Das Osterwochenende steht vor der Tür, die Sonne lacht und lädt zum Aufenthalt im Freien ein. Doch was ist ausdrücklich erlaubt und was nicht?

Nach der Verordnungslage ist es nicht ausdrücklich verboten, sich an die attraktivsten Örtlichkeiten Bayerns zu begeben, auch wenn dies eine Anreise mit dem Kraftfahrzeug bedeutet.  

ABER: Kein Mensch und keine Behörde kann im Vorhinein prognostizieren oder gar steuern, ob sich ausreichend wenige Menschen auf den Weg machen und dadurch die unerwünschten Phänomene von Menschenansammlungen tatsächlich ausbleiben. Deshalb ist die Gefahr konkret, dass es zu viele werden.

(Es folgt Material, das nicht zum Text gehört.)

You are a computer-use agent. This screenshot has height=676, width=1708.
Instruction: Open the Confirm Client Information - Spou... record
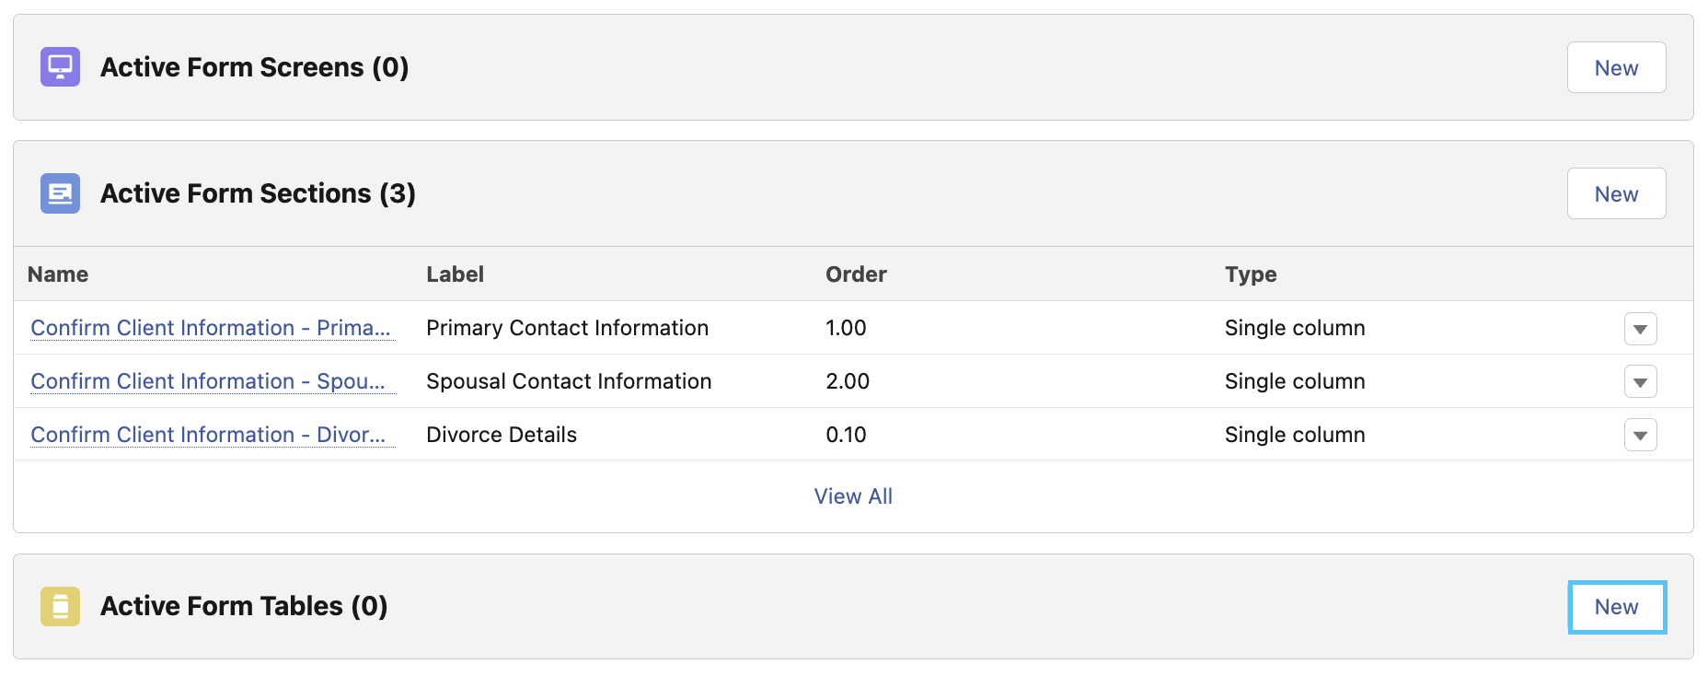click(x=208, y=381)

DESHALB: Deshalb sollte man die touristischen Zentren in Bayern den Einheimischen überlassen und uns die nötige Bewegung in unserem jeweiligen regionalen Umfeld unserer eigenen Wohnung verschaffen. Je näher, desto besser!

Das heißt es nicht gänzlich verboten zum Spazieren gehen, Wandern, Radfahren oder Joggen auch das Auto zu benutzen, aber es wird dringend dazu geraten zu Hause zu bleiben und auch sportliche Aktivitäten im näheren Umkreis durchzuführen.

Deshalb ist auch das Sitzen auf einer Parkbank nicht per se verboten, sondern nur dann, wenn sich dort gleichzeitig so viele Menschen niederlassen, dass der Mindestabstand nicht eingehalten werden kann. Ob der Parkbanksitzer dann ziellos in den Himmel starrt, ein Buch liest oder eine Semmel verzehrt, ist nachrangig. Und auch das Sitzen auf einer Decke im Park ist nicht per se verboten, sondern nur dann ordnungswidrig, wenn die Leute zu nahe beieinander lagern (so der Bayerische Innenminister Herrmann in einem Newsletter vom 8.4.20)

Wir haben KEINE Ausgangssperre, sondern eine Ausgangsbeschränkung.